REQUIREMENT: Without any pictures, reproduce exactly the lines running from the line containing "Click the Teaching" through the end of the entries.

GIVEN RECORDS:
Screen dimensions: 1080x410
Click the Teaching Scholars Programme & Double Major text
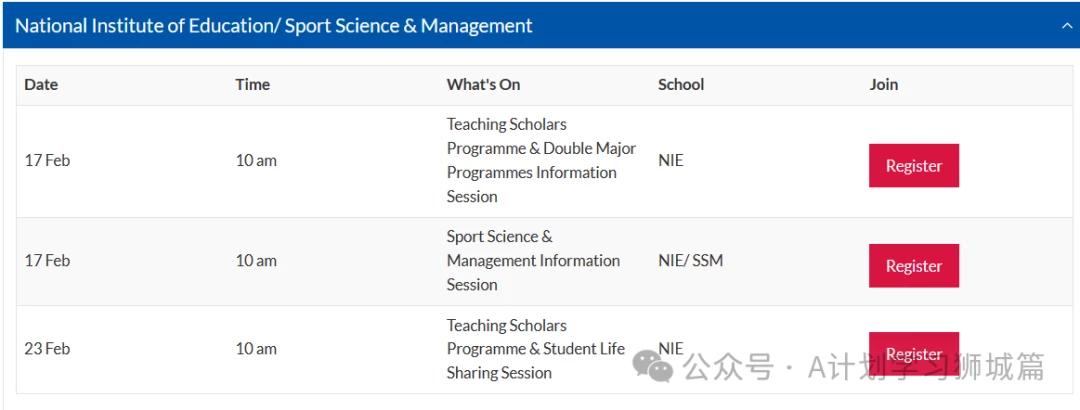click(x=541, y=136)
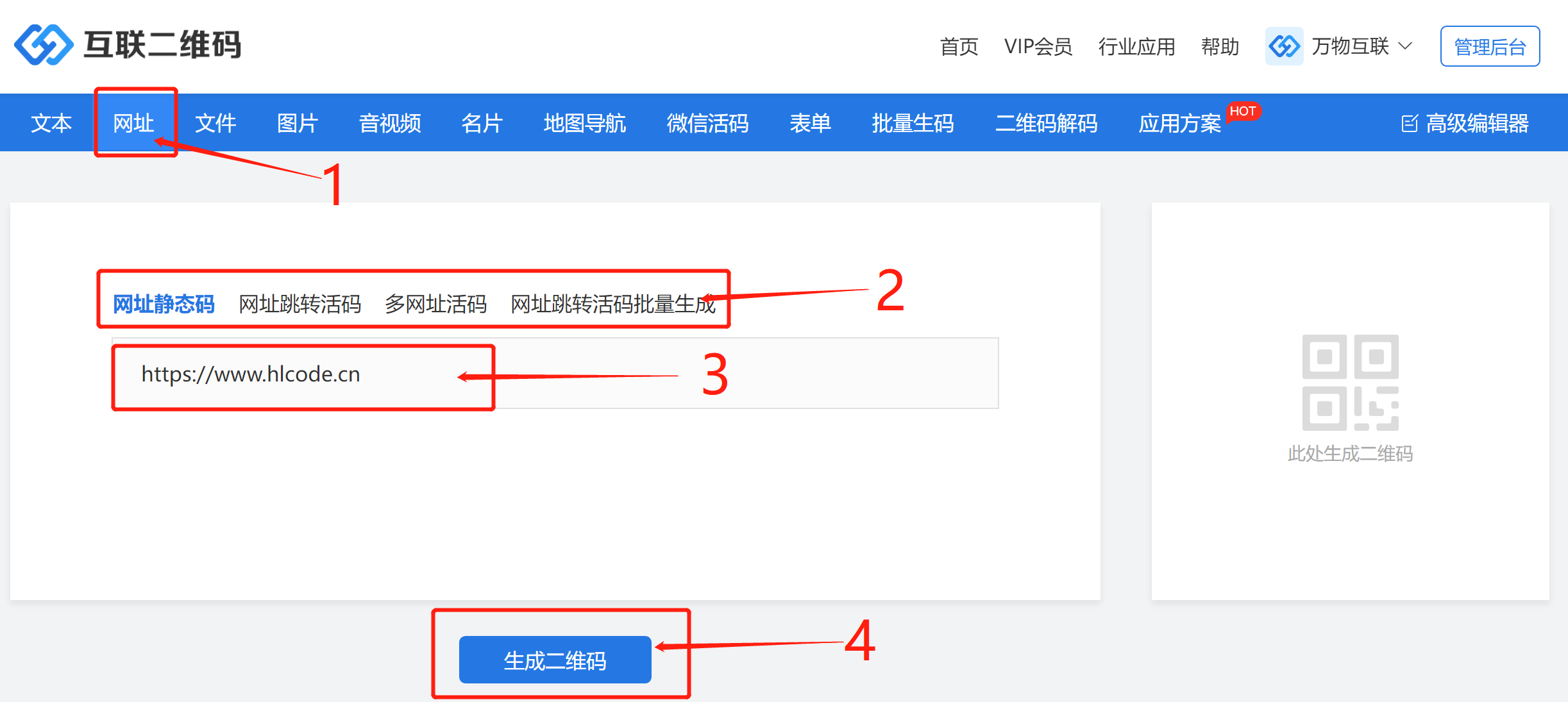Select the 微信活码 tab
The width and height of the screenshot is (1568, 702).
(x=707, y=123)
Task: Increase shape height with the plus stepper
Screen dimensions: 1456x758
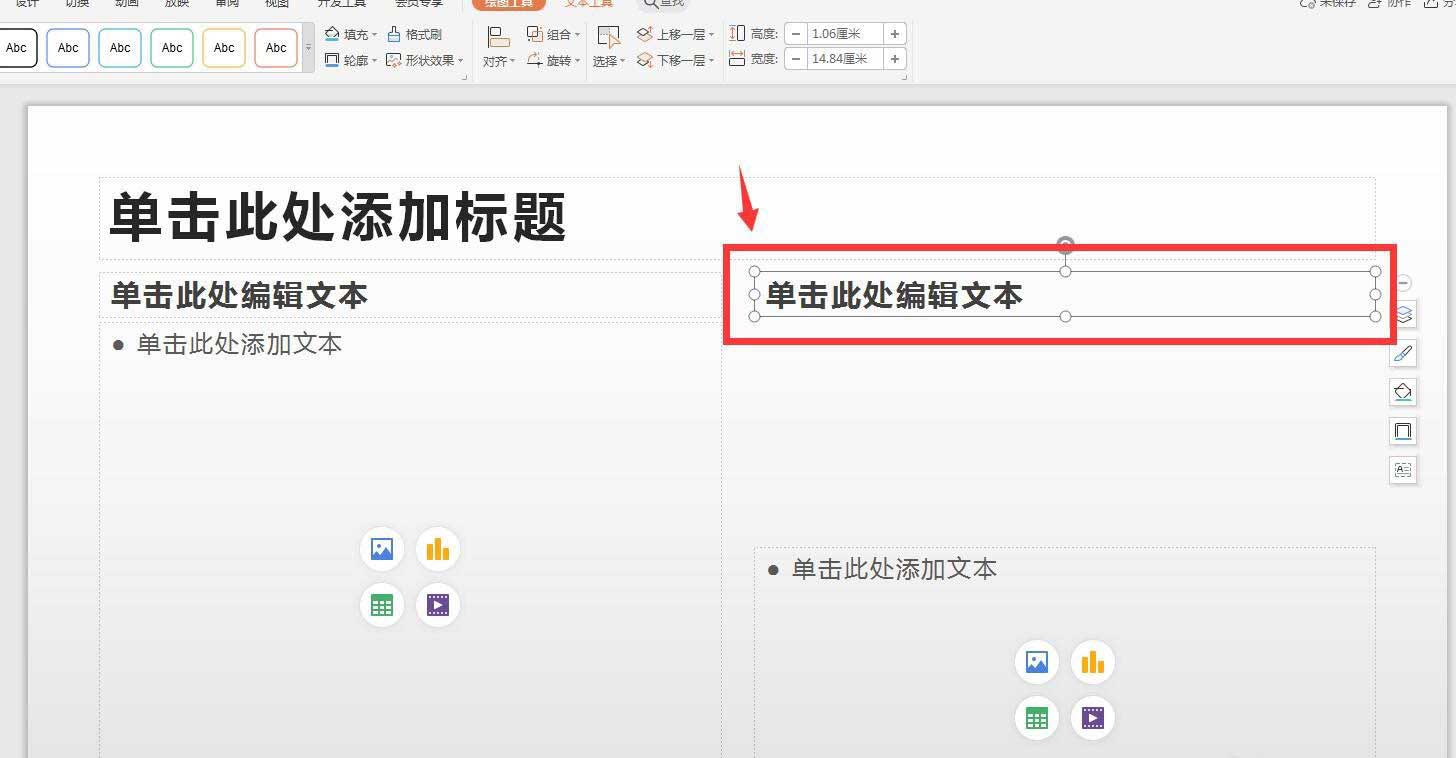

ANSWER BELOW:
Click the Teaching Scholars Programme & Double Major text
click(x=541, y=136)
Select the 微信活码 tab
The width and height of the screenshot is (1568, 702).
(x=707, y=123)
Task: Increase shape height with the plus stepper
Screen dimensions: 1456x758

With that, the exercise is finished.